READING PASSAGE —
###

U.S. secures 12 countries to engage on trade pillar; India opts out

  • All 14 Indo-Pacific Economic Framework (IPEF) for Prosperity countries will engage in three of the four pillars, U.S. officials announced.  Notably, but not unexpected, India declined to engage in the IPEF trade talks, side-stepping potentially tough negotiations on lowering certain trade barriers (tariffs are not a component of IPEF talks), while subscribing to the other three pillars in the areas, including supply chains and clean energy.
    • India stands alone as the only member of the 14-nation Indo-Pacific Economic Framework that did not commit to enhance free and fair trade in the region, according to various reports. Several observers expected India to disengage on the trade pillar, though still disappointing for many U.S. stakeholder groups. 
    • In 2019, India made a similar move in withdrawing from talks under the Regional Comprehensive Economic Partnership (RCEP) pushed by China and representing the world’s largest regional free-trade agreement that includes nearly a third of the global population and gross domestic product. USTR Katherine Tai noted the intentional flexibility of IPEF with countries permitted to select pillars for engagement and emphasized that bilateral trade talks will continue between the US and India.

###

DATASET EXTRACT —
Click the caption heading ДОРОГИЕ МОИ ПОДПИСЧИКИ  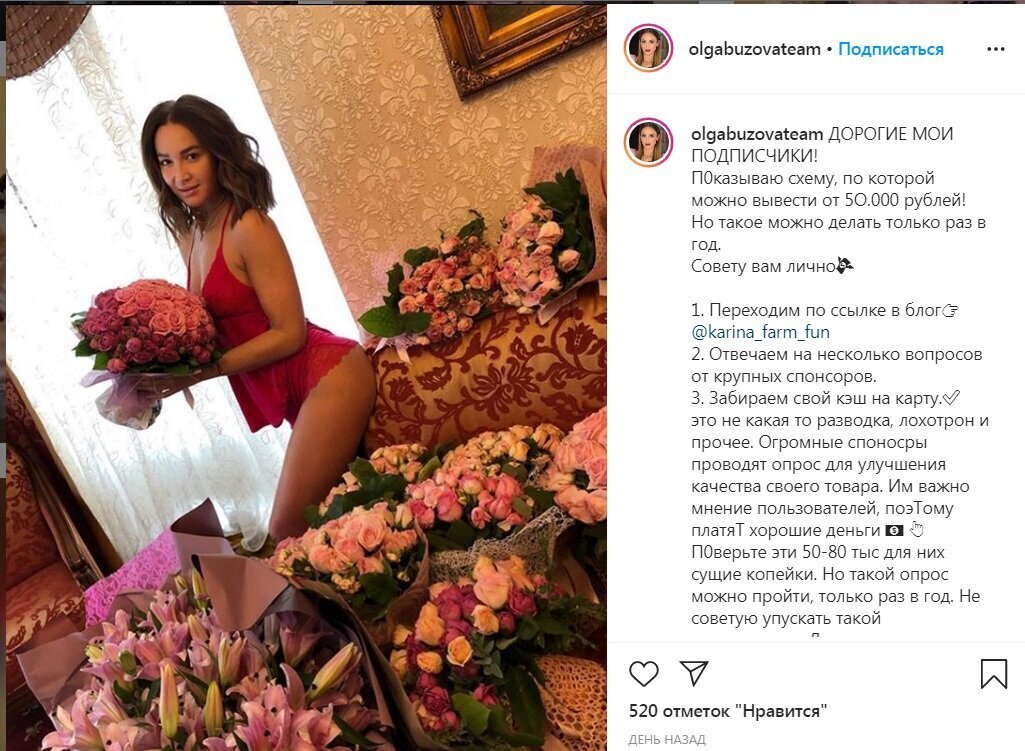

###

DIRECTIVE 1 —
According to the IPEF article, in what year did India withdraw from talks under the Regional Comprehensive Economic Partnership?
DIRECTIVE 2 —
From the IPEF article, extract the stretch from "U.S. secures 12" through "and clean energy.".

RESPONSE 1 —
2019

RESPONSE 2 —
U.S. secures 12 countries to engage on trade pillar; India opts out

  • All 14 Indo-Pacific Economic Framework (IPEF) for Prosperity countries will engage in three of the four pillars, U.S. officials announced.  Notably, but not unexpected, India declined to engage in the IPEF trade talks, side-stepping potentially tough negotiations on lowering certain trade barriers (tariffs are not a component of IPEF talks), while subscribing to the other three pillars in the areas, including supply chains and clean energy.